• _Dataset items_
^^^^
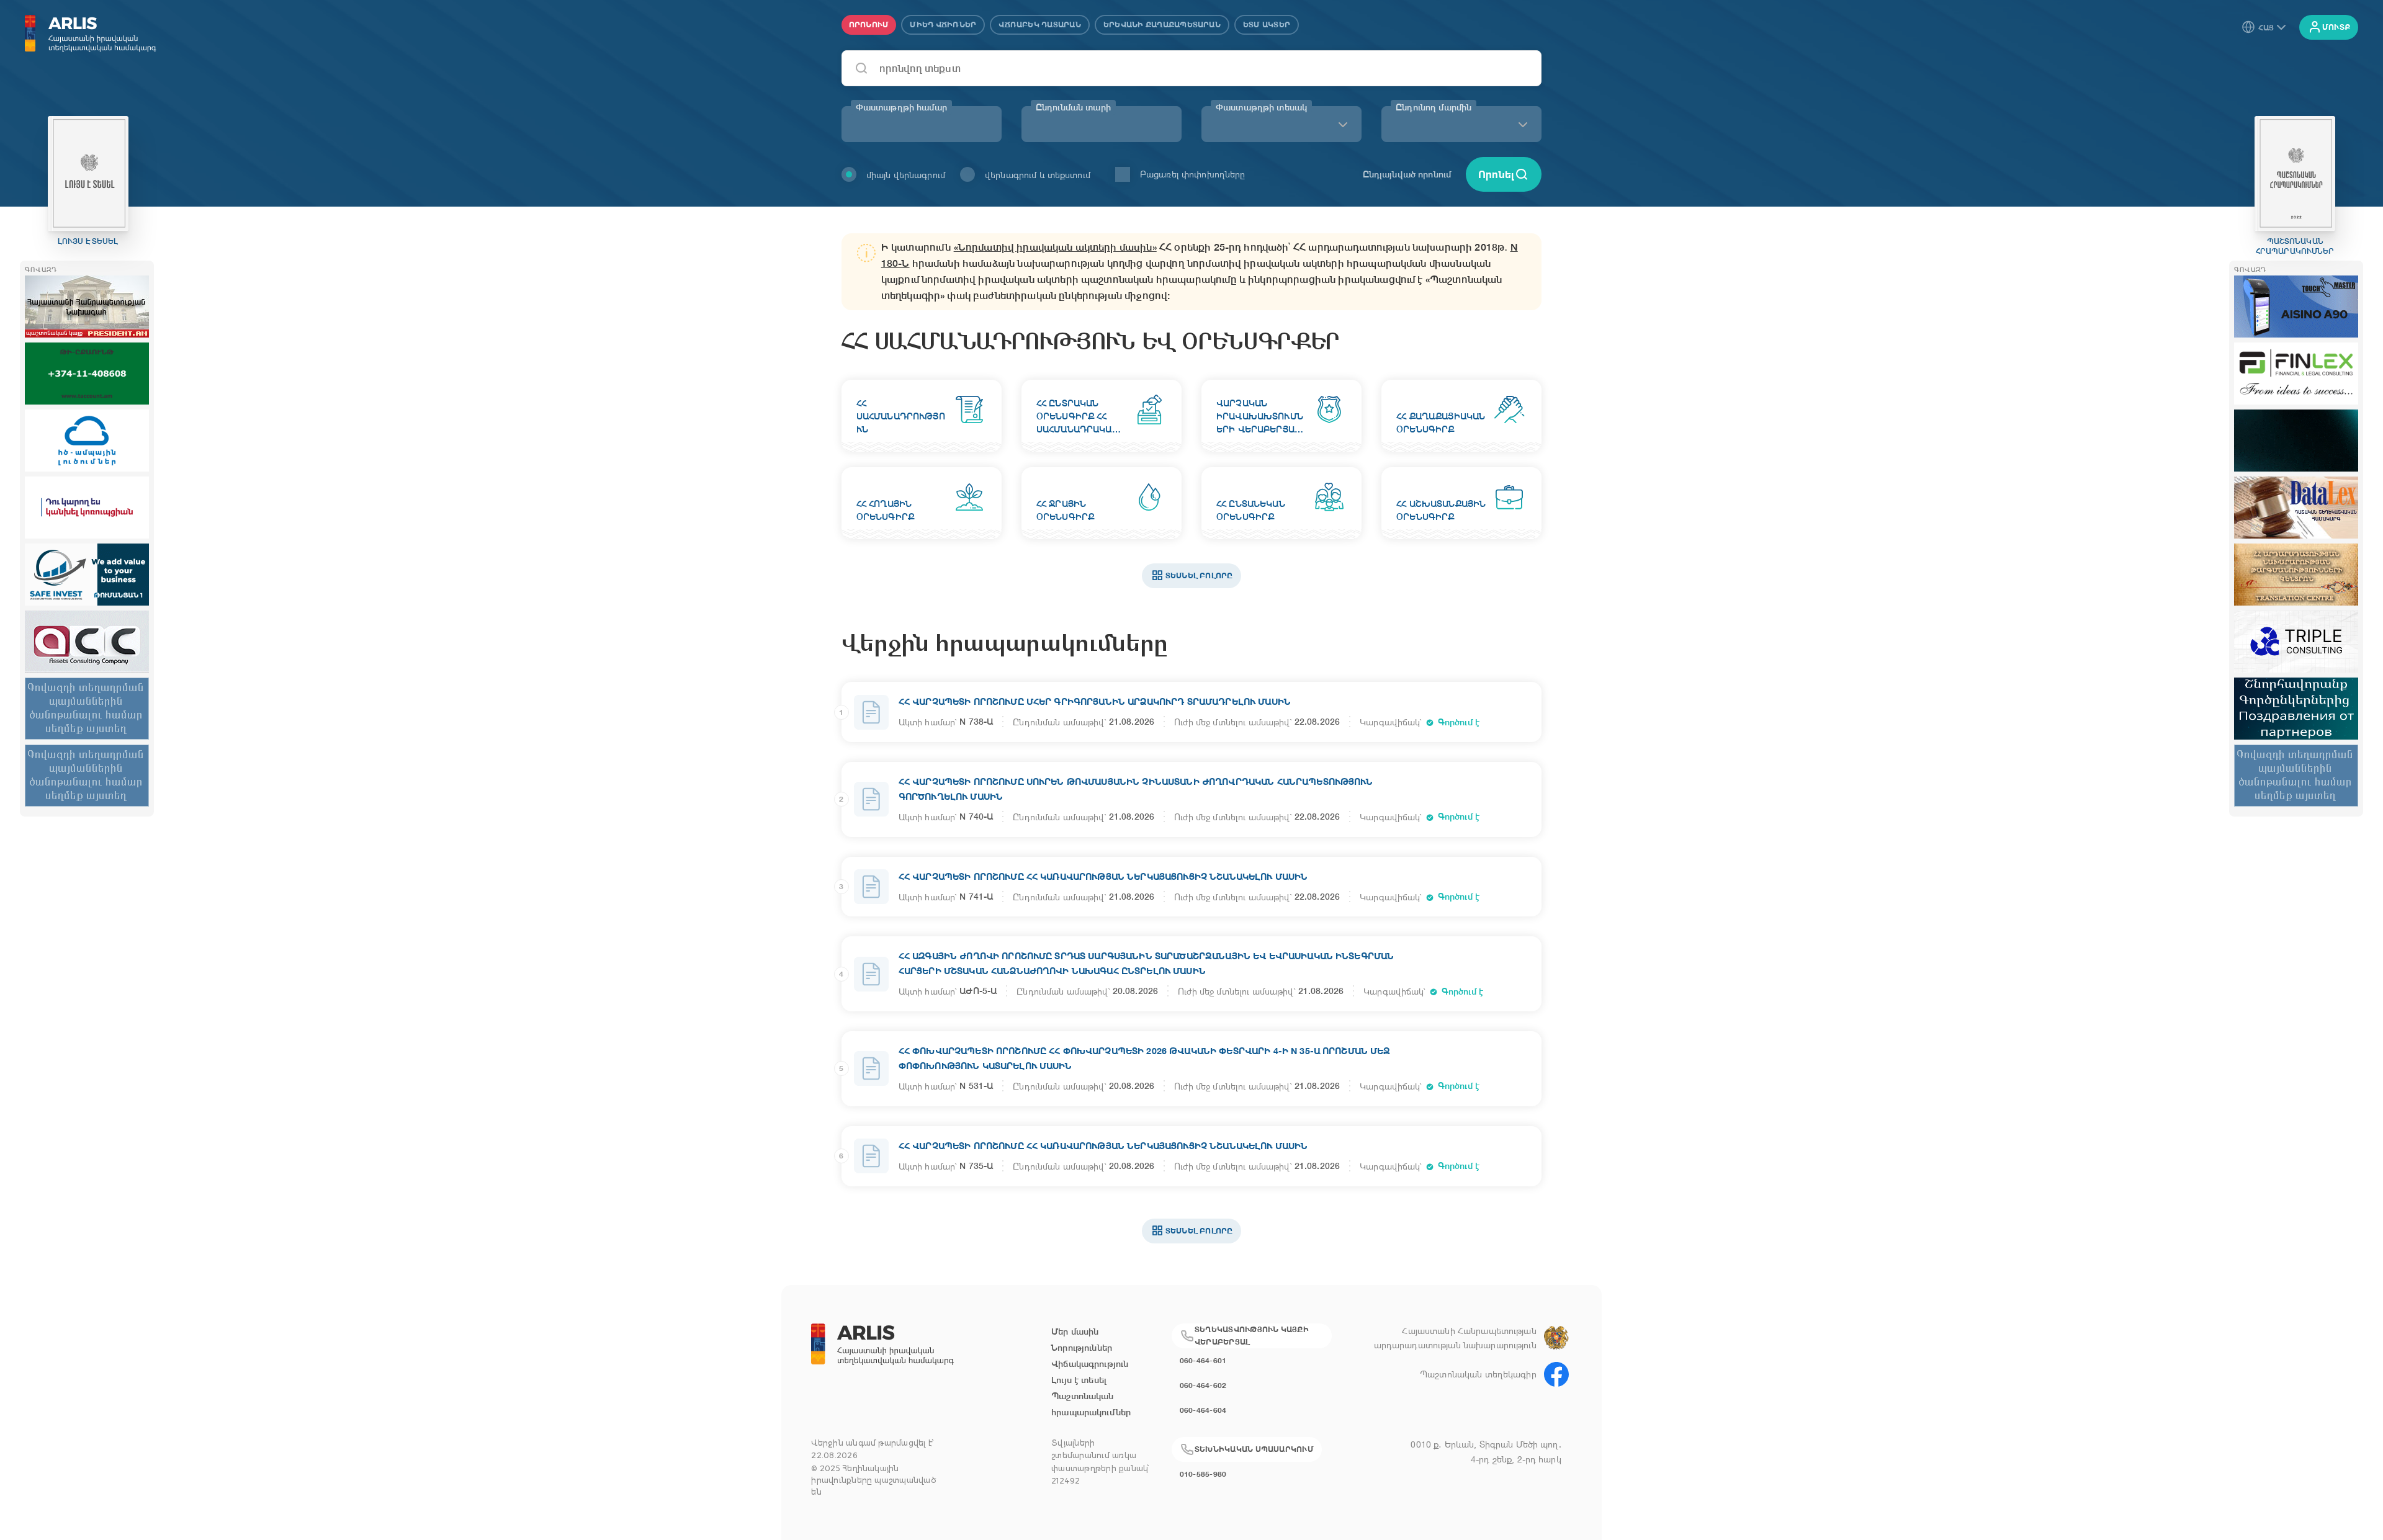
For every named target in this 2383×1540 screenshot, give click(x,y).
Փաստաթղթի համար (901, 107)
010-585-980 (1203, 1474)
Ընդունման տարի (1073, 107)
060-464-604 (1203, 1410)
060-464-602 (1203, 1385)
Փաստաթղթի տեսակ (1261, 107)
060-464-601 (1203, 1360)
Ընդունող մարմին (1433, 107)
^^^^
• _WORK REQUIRED_
All of the data gets printed again exactly; the pictures do not.

• _WRITTEN ANSWER_
For every named target in this 2383×1540 screenshot, give click(x,y).
Փաստաթղթի համար (901, 107)
010-585-980 (1203, 1474)
Ընդունման տարի (1073, 107)
060-464-604 (1203, 1410)
060-464-602 (1203, 1385)
Փաստաթղթի տեսակ (1261, 107)
060-464-601 (1203, 1360)
Ընդունող մարմին (1433, 107)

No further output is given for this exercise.